| WHAT IS REQUIRED |
Copy word for word the part of the saved entries that opens with the line containing "Where should I click to: Decrease" and closes with the line containing "[x=116, y=288]". Include both of those lines.

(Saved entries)
========================================================================

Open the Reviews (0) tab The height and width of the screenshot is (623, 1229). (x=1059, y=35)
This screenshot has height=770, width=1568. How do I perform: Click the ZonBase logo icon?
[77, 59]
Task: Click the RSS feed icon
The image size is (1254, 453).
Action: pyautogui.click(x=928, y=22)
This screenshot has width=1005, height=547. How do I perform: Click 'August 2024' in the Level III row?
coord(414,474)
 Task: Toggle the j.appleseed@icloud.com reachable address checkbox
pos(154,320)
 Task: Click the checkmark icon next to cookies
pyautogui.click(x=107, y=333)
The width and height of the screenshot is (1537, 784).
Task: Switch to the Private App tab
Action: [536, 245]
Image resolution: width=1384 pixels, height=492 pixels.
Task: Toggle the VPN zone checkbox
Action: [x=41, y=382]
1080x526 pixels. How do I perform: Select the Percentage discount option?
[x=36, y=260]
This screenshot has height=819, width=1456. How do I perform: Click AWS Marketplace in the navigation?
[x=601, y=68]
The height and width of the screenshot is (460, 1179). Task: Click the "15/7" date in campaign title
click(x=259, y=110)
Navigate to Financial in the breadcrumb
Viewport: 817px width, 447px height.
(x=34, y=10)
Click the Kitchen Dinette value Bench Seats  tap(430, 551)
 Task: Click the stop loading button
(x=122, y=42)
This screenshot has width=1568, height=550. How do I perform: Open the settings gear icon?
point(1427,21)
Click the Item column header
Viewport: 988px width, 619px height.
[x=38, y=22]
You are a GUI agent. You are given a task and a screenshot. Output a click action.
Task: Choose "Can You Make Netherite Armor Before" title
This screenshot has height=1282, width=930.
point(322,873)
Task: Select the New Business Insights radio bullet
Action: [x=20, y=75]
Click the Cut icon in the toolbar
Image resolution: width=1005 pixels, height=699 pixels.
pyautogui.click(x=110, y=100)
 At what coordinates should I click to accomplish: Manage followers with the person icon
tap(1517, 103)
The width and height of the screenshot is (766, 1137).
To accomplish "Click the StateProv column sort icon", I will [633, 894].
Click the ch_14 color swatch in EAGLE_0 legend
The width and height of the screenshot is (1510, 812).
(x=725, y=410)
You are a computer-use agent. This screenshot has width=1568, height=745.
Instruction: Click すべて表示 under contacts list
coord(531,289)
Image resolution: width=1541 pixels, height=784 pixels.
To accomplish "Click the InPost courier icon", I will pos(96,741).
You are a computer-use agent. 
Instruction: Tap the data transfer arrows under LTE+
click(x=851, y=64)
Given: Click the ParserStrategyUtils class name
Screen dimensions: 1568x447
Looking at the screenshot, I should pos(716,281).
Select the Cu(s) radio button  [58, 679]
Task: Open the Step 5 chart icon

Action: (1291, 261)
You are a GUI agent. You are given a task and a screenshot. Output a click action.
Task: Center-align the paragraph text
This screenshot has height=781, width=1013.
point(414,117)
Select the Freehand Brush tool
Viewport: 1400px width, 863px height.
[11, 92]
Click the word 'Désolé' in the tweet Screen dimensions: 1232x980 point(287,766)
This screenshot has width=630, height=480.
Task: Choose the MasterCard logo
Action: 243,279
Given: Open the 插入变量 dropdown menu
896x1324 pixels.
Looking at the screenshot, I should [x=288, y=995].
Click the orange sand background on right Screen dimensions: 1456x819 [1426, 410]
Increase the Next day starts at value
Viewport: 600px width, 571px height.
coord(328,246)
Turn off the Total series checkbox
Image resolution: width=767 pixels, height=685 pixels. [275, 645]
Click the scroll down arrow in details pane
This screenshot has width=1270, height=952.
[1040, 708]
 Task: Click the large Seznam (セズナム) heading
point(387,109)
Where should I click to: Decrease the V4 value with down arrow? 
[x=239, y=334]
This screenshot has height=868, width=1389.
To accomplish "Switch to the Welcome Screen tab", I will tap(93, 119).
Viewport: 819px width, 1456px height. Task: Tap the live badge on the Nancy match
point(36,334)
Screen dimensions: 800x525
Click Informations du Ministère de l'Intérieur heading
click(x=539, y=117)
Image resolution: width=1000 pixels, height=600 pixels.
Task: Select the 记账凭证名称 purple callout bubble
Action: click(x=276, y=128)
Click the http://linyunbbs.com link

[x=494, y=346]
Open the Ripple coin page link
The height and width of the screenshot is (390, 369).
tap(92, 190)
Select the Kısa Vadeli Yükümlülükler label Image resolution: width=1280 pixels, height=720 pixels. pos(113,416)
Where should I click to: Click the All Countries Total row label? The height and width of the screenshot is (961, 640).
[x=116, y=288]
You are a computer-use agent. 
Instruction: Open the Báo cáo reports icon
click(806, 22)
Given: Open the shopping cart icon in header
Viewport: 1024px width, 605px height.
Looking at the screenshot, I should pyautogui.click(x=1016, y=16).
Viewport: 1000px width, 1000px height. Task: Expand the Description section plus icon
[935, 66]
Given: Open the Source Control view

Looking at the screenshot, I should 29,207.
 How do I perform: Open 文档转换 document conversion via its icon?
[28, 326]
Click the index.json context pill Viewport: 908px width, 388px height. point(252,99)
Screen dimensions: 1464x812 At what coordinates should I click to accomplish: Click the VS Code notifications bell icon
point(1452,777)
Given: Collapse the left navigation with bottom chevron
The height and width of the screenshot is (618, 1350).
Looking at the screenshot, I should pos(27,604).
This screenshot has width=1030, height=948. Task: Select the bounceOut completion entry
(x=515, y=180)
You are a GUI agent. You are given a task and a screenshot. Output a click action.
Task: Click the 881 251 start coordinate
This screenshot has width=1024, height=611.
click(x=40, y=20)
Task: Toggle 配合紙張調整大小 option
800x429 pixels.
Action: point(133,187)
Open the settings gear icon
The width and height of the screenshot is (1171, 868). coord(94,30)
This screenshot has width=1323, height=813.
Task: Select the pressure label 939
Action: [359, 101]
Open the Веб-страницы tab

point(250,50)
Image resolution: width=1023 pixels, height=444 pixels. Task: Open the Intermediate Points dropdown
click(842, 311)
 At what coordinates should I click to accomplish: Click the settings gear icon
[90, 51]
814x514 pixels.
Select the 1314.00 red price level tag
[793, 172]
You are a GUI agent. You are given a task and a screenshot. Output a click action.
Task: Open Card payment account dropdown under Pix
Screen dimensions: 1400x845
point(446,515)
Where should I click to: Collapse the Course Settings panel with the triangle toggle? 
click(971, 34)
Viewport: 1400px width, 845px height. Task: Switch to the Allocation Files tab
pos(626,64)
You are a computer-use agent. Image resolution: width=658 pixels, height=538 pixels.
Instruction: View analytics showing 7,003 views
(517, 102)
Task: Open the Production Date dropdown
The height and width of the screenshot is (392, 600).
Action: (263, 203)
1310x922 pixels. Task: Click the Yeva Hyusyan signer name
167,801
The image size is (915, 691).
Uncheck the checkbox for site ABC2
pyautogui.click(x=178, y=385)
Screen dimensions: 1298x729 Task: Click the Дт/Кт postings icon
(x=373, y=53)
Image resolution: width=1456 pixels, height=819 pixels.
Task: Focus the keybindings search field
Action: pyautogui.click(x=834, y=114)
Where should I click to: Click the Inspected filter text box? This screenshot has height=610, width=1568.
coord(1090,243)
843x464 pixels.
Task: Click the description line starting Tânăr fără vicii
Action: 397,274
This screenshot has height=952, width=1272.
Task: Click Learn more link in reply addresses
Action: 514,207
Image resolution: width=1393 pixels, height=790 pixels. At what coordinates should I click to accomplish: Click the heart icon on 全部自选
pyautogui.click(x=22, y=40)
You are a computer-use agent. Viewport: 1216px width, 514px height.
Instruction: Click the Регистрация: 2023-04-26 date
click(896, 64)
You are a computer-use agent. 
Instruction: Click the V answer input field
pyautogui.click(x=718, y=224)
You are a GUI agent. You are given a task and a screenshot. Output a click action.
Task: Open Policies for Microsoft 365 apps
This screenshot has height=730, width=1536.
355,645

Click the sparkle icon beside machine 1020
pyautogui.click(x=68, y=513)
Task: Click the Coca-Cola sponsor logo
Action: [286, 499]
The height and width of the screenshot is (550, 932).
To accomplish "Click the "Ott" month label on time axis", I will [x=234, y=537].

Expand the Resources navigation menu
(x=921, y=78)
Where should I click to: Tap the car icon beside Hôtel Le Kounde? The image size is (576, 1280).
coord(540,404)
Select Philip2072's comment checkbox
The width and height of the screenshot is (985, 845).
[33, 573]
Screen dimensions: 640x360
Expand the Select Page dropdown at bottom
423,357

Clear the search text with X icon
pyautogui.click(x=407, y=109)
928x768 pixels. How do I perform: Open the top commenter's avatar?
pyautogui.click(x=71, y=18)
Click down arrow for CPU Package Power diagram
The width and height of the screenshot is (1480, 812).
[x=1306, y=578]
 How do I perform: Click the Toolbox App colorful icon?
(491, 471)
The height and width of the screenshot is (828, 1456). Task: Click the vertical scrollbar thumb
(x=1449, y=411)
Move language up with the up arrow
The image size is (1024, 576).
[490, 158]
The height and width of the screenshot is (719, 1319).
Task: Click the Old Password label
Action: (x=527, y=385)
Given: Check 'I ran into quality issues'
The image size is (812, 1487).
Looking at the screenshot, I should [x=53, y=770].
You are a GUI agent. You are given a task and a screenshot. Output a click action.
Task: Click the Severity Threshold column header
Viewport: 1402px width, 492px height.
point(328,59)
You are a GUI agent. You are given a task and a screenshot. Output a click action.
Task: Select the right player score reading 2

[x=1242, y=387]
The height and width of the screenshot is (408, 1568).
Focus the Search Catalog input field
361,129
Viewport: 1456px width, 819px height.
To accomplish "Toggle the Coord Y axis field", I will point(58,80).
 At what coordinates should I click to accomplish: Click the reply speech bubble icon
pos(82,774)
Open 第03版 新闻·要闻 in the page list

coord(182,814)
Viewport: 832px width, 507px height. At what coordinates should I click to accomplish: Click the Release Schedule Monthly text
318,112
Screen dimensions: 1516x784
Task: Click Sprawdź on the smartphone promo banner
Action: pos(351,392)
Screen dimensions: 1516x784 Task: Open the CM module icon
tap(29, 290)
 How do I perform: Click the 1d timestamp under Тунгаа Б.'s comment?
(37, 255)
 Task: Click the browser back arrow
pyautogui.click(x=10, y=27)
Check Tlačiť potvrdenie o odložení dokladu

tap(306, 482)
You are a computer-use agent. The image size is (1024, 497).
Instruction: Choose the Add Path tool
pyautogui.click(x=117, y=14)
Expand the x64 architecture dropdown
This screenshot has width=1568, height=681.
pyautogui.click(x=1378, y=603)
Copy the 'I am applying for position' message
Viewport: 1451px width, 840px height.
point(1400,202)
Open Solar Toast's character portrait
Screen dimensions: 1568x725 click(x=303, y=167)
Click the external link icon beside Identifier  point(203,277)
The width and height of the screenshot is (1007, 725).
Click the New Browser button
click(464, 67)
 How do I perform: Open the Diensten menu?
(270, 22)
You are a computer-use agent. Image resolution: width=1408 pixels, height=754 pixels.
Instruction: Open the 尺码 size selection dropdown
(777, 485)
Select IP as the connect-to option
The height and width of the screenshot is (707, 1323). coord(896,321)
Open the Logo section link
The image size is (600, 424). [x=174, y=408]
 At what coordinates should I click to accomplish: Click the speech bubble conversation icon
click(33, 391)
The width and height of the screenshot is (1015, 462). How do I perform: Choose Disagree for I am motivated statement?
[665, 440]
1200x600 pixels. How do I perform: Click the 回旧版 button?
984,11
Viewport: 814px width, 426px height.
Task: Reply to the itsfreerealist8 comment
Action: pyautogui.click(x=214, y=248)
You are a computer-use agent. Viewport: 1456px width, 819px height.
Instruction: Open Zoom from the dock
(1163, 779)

========================================================================

| WORKED SOLUTION |
Where should I click to: Decrease the V4 value with down arrow? 
[x=239, y=334]
This screenshot has height=868, width=1389.
To accomplish "Switch to the Welcome Screen tab", I will tap(93, 119).
Viewport: 819px width, 1456px height. Task: Tap the live badge on the Nancy match
point(36,334)
Screen dimensions: 800x525
Click Informations du Ministère de l'Intérieur heading
click(x=539, y=117)
Image resolution: width=1000 pixels, height=600 pixels.
Task: Select the 记账凭证名称 purple callout bubble
Action: click(x=276, y=128)
Click the http://linyunbbs.com link

[x=494, y=346]
Open the Ripple coin page link
The height and width of the screenshot is (390, 369).
tap(92, 190)
Select the Kısa Vadeli Yükümlülükler label Image resolution: width=1280 pixels, height=720 pixels. pos(113,416)
Where should I click to: Click the All Countries Total row label? The height and width of the screenshot is (961, 640).
[x=116, y=288]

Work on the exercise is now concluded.